This patch adds IEEE-1800 compliant scheduling support for the Inactive
scheduling region used for #0 delays.
Implementing this requires that **all** IEEE-1800 active region events
are placed in the internal 'act' section. This has simulation
performance implications. It prevents some optimizations (e.g.
V3LifePost), which reduces single threaded performance. It also reduces
the available work and parallelism in the internal 'nba' section, which
reduced the effectiveness of multi-threading severely.
Performance impact on RTLMeter when using scheduling adjusted to support
proper #0 delays is ~10-20% slowdown in single-threaded mode, and ~100%
(2x slower) with --threads 4.
To avoid paying this performance penalty unconditionally, the scheduling
is only adjusted if either:
1. The input contains a statically known #0 delay
2. The input contains a variable #x delay unknown at compile time
If no #0 is present, but #x variable delays are, a ZERODLY warning is
issued advising the use of '--no-sched-zero-delay' which is a promise
by the user that none of the variable delays will evaluate to a zero
delay at run-time. This warning is turned off if '--sched-zero-delay'
is explicitly given. This is similar to the '--timing' option.
If '--no-sched-zero-delay' was used at compile time, then executing
a zero delay will fail at runtime.
A ZERODLY warning is also issued if a static #0 if found, but the user
specified '--no-sched-zero-delay'. In this case the scheduling is not
adjusted to support #0, so executing it will fail at runtime. Presumably
the user knows it won't be executed.
The intended behaviour with all this is the following:
No #0, no #var in the design (#constant is OK)
-> Same as current behaviour, scheduling not adjusted,
same code generated as before
Has static #0 and '--no-sched-zero-delay' is NOT given:
-> No warnings, scheduling adjusted so it just works, runs slow
Has static #0 and '--no-sched-zero-delay' is given:
-> ZERODLY on the #0, scheduling not adjusted, fails at runtime if hit
No static #0, but has #var and no option is given:
-> ZERODLY on the #var advising use of '--no-sched-zero-delay' or
'--sched-zero-delay' (similar to '--timing'), scheduling adjusted
assuming it can be a zero delay and it just works
No static #0, but has #var and '--no-sched-zero-delay' is given:
-> No warning, scheduling not adjusted, fails at runtime if zero delay
No static #0, but has #var and '--sched-zero-delay' is given:
-> No warning, scheduling adjusted so it just works
Removed the VlTriggerVec type, and refactored to use an unpacked array
of 64-bit words instead. This means the trigger vector and its
operations are now the same as for any other unpacked array. The few
special functions required for operating on a trigger vector are now
generated in V3SchedTrigger as regular AstCFunc if needed.

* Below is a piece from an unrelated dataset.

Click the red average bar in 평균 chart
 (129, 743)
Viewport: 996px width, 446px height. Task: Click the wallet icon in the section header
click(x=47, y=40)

No functional change intended, performance should be the same.
Internals: Refactor AstNodeBlock representation (#6280)
AstNodeBlock now has 2 child lists: 'declsp' to hold declarations within
the block, and 'stmtsp' to hold the procedural statements.
AstBegin is then just a simple subtype of AstNodeBlock.
AstFork is a proper superset of AstNodeBlock (and also AstBegin), and
adds 'forksp' which hold the parallel statements. Having the sequential
'stmtsp' in AstFork is required to properly implement variable
initializers in fork blocks (IEEE 1800-2023 9.3.2), this makes that
clear, while also separating the non AstNodeStmt declarations
(for #6280). The actual fork branches in 'AstFork::forkps()' are all
AstBegin nodes. This is required as lowering stages will introduce
additional statements in each parallel branch. (We used to wrap AstFork
statements into AstBegin in 3 different places, now they always are
AstBegin and this is enforced via the type checker/V3Broken).
Also fixes incorrect disabling of forked processes from within the `fork`.
Initial idea was to remodel AssignW as Assign under Alway. Trying that
uncovered some issues, the most difficult of them was that a delay
attached to a continuous assignment behaves differently from a delay
attached to a blocking assignment statement, so we need to keep the
knowledge of which flavour an assignment was until V3Timing.
So instead of removing AstAssignW, we always wrap it in an AstAlways,
with a special `keyword()` type. This makes it into a proper procedural
statement, which is almost equivalent to AstAssign, except for the case
when they contain a delay. We still gain the benefits of #6280 and can
simplify some code. Every AstNodeStmt should now be under an
AstNodeProcedure - which we should rename to AstProcess, or an
AstNodeFTask). As a result, V3Table can now handle AssignW for free.
Also uncovered and fixed a bug in handling intra-assignment delays if
a function is present on the RHS of an AssignW.
There is more work to be done towards #6280, and potentially simplifying
AssignW handing, but this is the minimal change required to tick it off
the TODO list for #6280.